### Extrait à lire
==============================

Tarifs : normal 15 €, réduit 12 €, adhérents 9 €

Univers Zéro (24 juin)

Absent des scènes depuis 1986 (à l’exception d’un concert au Canada en 1997), le vétéran des "musiques nouvelles" fête son trentième anniversaire avec un spectacle multimédia mêlant grands classiques et morceaux récents, pour ce qui sera le premier concert d’une tournée mondiale passant notamment par les Etats-Unis.

Tarif unique 22 €

Sotos / One Shot (25 juin)

Sotos semble s’être abonné au Triton, pour le plus grand plaisir des Parisiens. Troisième concert en deux ans pour les leaders français de la jeune génération du "rock de chambre", à la croisée du rock, du jazz, de la zeuhl et des musiques nouvelles.
Emmanuel Borghi, James Mac Gaw et Philippe Bussonnet, qui ouvraient les Tritonales avec Magma, reviendront accompagnés du batteur Daniel Jeand’heur, au sein de One Shot, proposer une musique toute en contraste et en énergie, chaleureusement complexe mais toujours accessible.

Tarifs : normal 15 €, réduit 12 €, adhérents 9 €

Taal (26 juin)

==============================

### Données fournies

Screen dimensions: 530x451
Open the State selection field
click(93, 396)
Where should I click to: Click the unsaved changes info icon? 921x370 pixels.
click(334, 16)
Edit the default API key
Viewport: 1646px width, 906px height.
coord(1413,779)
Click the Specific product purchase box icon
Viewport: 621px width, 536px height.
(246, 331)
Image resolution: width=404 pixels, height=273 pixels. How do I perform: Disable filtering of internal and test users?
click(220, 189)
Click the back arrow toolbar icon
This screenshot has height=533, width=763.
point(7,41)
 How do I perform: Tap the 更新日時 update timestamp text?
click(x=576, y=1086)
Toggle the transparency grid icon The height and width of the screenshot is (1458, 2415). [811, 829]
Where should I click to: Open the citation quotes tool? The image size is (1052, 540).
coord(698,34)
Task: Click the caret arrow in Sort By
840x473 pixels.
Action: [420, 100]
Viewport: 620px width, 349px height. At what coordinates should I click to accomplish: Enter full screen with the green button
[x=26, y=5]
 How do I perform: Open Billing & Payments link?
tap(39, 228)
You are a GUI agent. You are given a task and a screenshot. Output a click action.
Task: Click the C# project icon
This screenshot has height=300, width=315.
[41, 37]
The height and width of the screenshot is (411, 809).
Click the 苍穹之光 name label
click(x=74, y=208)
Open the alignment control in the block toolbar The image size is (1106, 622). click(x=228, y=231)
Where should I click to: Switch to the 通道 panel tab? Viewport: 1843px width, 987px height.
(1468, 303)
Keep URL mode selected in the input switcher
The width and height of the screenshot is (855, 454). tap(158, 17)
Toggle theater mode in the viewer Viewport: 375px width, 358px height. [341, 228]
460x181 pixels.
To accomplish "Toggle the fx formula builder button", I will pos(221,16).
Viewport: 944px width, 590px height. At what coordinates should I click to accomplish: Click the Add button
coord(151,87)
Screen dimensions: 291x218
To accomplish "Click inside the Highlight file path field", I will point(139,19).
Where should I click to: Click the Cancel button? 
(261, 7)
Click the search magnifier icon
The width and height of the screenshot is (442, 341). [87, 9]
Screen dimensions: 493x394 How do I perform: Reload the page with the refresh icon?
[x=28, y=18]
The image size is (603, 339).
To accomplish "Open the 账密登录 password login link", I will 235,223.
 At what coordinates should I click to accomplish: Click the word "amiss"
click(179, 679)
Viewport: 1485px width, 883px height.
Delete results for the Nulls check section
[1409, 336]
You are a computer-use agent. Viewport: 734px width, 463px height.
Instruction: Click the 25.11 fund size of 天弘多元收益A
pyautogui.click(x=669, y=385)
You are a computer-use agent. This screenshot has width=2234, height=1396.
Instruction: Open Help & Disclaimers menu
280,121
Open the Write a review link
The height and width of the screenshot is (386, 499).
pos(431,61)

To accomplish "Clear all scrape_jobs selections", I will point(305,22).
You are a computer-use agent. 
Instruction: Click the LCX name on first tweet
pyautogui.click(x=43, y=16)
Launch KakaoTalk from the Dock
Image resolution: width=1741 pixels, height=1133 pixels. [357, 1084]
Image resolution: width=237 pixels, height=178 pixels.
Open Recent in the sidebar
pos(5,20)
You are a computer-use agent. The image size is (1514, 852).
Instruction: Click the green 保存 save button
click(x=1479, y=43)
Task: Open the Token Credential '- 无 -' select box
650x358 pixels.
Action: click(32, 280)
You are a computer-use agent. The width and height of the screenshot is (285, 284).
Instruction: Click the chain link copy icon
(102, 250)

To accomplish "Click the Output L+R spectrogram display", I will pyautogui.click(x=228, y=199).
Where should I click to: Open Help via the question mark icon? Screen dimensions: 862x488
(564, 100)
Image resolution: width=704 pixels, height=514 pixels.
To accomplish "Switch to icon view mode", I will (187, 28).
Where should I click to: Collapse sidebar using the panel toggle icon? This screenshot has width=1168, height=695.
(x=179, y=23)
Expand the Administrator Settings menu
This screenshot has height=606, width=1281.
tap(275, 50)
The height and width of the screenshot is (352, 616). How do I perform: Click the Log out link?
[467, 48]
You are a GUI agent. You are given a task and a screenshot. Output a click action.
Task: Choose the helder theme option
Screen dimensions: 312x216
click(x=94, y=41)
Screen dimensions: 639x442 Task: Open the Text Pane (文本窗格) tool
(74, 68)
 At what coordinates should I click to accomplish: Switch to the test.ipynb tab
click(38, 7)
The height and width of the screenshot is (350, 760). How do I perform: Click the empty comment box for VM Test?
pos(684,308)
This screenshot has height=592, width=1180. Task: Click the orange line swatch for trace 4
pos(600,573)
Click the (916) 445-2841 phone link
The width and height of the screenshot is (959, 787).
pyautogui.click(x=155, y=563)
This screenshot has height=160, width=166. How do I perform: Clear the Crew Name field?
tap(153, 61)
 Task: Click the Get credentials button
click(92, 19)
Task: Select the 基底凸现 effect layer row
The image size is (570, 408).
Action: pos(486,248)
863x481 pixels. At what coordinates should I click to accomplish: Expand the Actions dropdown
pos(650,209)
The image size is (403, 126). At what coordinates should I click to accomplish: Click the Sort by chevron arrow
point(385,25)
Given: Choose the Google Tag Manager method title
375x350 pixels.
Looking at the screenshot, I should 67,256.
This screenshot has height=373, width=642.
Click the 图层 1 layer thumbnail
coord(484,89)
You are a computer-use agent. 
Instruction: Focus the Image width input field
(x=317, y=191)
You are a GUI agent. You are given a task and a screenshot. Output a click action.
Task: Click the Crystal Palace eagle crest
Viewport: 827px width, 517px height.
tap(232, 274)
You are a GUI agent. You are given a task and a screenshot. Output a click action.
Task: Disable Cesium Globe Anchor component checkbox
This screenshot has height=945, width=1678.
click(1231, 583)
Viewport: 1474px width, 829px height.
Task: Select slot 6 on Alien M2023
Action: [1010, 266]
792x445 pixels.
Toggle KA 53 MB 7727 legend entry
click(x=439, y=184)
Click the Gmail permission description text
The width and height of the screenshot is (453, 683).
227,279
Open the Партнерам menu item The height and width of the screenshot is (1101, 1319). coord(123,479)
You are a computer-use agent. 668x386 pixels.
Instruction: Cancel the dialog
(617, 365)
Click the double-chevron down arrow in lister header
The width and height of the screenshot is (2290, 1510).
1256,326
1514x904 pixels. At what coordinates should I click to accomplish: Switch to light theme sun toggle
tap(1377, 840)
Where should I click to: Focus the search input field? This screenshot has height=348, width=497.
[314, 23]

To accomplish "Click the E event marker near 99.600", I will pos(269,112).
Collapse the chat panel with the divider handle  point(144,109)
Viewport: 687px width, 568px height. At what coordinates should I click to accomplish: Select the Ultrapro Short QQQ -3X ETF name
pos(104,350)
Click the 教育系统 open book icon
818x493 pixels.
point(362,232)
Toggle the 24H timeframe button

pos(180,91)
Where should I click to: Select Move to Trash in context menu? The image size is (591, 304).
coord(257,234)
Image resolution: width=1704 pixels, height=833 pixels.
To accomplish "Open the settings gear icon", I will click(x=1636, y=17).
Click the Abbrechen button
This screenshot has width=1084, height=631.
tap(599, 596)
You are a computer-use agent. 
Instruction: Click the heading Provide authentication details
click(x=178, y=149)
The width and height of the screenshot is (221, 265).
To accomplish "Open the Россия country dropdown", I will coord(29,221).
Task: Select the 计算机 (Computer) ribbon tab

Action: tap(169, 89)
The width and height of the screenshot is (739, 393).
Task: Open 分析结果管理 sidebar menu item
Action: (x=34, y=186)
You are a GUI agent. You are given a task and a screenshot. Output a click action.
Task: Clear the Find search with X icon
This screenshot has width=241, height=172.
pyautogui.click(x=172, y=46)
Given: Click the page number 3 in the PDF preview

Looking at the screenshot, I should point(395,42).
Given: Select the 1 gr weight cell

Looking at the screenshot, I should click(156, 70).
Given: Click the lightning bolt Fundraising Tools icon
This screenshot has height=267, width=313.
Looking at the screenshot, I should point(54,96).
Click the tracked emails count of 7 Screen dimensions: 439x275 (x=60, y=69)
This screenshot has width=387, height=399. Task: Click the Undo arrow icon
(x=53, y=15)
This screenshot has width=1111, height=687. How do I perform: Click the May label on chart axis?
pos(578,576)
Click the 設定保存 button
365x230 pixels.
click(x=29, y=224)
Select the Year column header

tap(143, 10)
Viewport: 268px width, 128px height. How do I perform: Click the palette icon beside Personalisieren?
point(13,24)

==============================

### Consigne
D'après l'extrait à lire, depuis quelle année Univers Zéro est-il absent des scènes ?

### Réponse complète
Depuis 1986, à l'exception d'un concert au Canada en 1997.